Cronkhite-Canada Syndrome: A case Series in Galway University Hospital


Rahim Khan, G Harkin, P Maheshwari, C Lane, S K Palaniappan, V Byrnes


Cronkhite-Canada syndrome (CCS) is a rare, sporadically occurring, non inherited disorder reported for the first time in 1955 by Leonard W. Cronkhite, Jr, and Wilma J. Canada with 2 female patients having gastrointestinal polyps, cutaneous pigmentation, alopecia, and onychodystrophy. Up to 2002 only 475 cases were reported worldwide and of that 75% are from Japan. Diagnosis is clinical and the predominate features are weight loss, malbasorption, edema, diarrhea, nail changes, hair changes and hyper pigmentation of the skin and cataract formation associated with characteristic non-adenomatous polyps. The management is usually supportive as replacement of the electrolytes orally or intravenously, food supplement for malnutrition, steroids for the inflammation of the gut, occasionally surgery for the intestinal obstruction.


Case Reports Case 1: A 48 year old man presented with symptoms of malabsorption, Carpo-pedal spasms, and diarrhoea and weight loss of 16 kg in 2 months. He developed nail changes 3 months ago. Also noticed was thinning of hairs and tendency to fall. Spasms mainly in the thumb and index fingers. No significant background history apart from 30 pack years smoking history. On examination she has bilateral pitting pedal oedema, positive trousseaus sign onychoschizia, hyper-pigmented spots on skin. Blood tests were normal apart from hypocalcaemia, Phosphate 1.0. PTH of 121. GI endoscopy showed diffuse polyposis throughout his GI tract confirmed as non-adenomatous polyposis on histology consistent with CCS. He was being followed up in the hospital regularly for electrolytes replacement and after two years he was admitted with overwhelming sepsis and significant electrolytes imbalance which he could not survive eventually. Case 2: A 45 year old Spanish lady who presented with intermittent loose stools 4-6 per day and anaemia. She had right hemicolectomy for bowel cancer at the age 29 years, carpal tunnel syndrome, cervical glandular intraepithelial neoplasia, and multiple polyps on previous colonoscopies.
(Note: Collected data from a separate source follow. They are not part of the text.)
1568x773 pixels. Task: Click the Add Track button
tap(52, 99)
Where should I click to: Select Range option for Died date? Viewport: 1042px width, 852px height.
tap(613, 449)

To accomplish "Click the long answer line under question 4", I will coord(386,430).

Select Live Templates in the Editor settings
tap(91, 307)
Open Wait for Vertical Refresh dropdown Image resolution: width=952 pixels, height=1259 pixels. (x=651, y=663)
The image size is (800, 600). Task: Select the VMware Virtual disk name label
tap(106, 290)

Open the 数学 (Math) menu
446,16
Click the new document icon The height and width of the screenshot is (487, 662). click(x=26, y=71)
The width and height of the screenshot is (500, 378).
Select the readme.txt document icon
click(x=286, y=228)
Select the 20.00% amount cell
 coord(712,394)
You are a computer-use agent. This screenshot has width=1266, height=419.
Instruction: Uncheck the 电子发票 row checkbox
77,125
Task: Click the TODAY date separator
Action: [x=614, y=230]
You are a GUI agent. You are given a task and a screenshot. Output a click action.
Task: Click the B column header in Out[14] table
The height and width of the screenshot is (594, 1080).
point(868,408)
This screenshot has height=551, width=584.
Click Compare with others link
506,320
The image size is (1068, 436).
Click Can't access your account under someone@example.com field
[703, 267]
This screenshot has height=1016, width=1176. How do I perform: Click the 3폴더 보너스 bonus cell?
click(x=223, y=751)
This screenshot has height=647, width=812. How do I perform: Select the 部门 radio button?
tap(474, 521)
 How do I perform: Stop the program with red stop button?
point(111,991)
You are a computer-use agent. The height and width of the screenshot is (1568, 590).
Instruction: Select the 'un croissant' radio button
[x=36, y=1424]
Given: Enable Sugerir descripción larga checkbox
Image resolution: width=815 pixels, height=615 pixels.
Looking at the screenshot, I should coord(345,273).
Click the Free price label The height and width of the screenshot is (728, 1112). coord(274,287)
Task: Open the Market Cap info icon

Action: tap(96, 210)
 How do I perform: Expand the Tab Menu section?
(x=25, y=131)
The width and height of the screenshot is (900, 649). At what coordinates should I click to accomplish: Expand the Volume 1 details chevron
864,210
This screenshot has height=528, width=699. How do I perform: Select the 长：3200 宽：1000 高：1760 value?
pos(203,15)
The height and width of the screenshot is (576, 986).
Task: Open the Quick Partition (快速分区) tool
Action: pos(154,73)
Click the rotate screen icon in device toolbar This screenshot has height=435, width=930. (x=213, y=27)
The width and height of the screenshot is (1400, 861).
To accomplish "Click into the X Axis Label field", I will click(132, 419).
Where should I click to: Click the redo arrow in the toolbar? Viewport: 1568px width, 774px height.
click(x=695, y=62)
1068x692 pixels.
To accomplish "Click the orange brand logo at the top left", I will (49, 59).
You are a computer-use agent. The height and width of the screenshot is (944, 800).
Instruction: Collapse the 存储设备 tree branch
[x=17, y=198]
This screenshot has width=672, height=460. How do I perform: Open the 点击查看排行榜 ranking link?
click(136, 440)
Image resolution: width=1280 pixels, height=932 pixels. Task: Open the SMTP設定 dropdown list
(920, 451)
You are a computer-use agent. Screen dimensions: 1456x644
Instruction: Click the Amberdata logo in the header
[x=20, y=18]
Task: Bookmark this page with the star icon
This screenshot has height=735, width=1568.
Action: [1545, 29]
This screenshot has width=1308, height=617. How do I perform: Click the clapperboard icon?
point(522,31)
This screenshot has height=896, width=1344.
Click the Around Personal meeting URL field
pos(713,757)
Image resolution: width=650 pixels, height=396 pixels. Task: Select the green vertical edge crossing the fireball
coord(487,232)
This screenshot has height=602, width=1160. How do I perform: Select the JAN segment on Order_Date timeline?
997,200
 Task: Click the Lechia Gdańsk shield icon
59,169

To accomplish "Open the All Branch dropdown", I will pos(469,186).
Multiple upper and lower GI endoscopies revealed hyperplastic and inflammatory polyps consistent with the diagnosis of CCS. She is being followed up regularly in GI outpatients.


CCS is very rare disorder but there are cases present, one need to be vigilant while investigating for weight loss, malabsorption and skin changes. In our cases, first case has classical features of CCS and the second case had bowel cancer at an early age but common feature in both the cases was malabsorption.